• OBJECTIVE:
Pull out every line of the data that contains the word "marker".

● ● ●

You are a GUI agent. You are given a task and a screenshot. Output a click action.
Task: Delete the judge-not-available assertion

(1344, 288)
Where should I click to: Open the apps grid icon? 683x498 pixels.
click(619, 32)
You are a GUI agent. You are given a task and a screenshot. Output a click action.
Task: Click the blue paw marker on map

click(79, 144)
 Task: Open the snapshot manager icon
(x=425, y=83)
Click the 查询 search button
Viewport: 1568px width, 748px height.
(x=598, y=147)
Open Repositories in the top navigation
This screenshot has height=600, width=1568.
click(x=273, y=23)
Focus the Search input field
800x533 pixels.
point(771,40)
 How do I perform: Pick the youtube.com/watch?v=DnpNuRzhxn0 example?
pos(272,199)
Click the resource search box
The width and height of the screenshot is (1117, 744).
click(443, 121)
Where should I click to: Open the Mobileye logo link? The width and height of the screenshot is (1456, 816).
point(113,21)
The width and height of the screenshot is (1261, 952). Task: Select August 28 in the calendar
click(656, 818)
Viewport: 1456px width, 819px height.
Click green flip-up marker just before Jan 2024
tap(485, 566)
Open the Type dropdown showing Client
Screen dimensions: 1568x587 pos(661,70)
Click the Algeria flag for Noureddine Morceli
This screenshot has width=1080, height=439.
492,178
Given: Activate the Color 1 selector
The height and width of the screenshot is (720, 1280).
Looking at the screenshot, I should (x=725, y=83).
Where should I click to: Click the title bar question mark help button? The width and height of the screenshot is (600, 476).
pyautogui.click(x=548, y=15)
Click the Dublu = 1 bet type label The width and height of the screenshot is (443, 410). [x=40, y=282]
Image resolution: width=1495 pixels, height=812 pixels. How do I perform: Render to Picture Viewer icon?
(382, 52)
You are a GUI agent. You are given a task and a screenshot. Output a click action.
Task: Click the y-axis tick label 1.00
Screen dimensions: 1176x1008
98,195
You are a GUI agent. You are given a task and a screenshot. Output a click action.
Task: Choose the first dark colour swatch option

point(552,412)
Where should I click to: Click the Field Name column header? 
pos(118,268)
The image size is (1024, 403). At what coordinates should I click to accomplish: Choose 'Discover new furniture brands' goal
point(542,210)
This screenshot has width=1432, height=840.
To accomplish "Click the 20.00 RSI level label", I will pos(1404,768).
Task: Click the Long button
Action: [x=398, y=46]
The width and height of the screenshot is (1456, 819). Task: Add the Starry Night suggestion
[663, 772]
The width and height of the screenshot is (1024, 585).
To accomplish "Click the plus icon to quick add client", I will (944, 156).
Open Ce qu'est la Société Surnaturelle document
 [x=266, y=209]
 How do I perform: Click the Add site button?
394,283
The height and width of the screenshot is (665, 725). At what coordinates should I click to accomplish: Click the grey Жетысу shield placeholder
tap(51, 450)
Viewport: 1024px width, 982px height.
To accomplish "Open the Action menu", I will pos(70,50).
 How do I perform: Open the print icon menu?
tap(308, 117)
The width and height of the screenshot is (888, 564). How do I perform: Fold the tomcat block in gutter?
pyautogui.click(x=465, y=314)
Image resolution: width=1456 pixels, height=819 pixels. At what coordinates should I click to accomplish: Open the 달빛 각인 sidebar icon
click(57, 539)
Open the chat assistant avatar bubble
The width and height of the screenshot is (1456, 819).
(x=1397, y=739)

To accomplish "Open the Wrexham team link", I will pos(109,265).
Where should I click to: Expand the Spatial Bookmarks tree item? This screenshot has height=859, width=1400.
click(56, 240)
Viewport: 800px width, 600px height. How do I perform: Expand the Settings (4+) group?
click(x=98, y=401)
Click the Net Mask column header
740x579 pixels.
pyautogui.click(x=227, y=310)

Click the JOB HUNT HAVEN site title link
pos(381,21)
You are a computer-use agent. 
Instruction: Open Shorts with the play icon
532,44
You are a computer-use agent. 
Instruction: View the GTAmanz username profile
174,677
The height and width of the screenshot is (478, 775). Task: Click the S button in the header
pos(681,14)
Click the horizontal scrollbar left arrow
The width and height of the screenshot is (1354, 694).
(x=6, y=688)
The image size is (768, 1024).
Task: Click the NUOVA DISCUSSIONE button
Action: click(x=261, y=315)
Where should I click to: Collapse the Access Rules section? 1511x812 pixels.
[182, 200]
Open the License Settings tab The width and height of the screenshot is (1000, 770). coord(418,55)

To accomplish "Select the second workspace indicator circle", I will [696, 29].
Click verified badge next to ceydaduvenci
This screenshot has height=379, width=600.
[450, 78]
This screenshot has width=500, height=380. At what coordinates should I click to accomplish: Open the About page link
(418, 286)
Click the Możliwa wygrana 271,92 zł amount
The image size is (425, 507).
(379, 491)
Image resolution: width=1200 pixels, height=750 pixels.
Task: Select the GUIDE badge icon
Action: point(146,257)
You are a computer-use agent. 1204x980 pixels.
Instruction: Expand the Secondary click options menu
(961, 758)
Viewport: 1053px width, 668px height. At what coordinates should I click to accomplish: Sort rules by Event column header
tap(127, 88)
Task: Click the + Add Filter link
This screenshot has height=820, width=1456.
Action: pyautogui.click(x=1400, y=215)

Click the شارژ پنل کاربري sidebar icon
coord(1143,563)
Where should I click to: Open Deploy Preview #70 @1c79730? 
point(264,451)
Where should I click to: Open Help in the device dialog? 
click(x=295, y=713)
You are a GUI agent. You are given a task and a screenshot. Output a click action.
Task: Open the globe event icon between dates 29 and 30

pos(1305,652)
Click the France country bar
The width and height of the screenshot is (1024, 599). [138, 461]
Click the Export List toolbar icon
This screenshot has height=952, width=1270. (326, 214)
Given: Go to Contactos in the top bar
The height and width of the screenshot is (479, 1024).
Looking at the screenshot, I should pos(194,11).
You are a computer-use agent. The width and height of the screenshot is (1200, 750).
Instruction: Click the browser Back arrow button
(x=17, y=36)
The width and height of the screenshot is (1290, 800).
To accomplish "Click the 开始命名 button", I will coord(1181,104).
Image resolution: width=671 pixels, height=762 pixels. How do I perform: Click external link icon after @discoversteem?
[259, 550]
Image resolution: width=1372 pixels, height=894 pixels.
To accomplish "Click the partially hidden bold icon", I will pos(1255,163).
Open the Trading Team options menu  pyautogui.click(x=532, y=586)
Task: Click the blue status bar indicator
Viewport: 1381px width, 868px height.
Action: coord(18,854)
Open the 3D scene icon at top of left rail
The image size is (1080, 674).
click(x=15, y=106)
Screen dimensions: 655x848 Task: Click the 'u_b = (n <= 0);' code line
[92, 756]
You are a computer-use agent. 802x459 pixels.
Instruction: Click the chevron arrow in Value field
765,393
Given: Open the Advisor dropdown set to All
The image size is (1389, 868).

● ● ●

• TASK OUTPUT:
Task: Click the blue paw marker on map
Click green flip-up marker just before Jan 2024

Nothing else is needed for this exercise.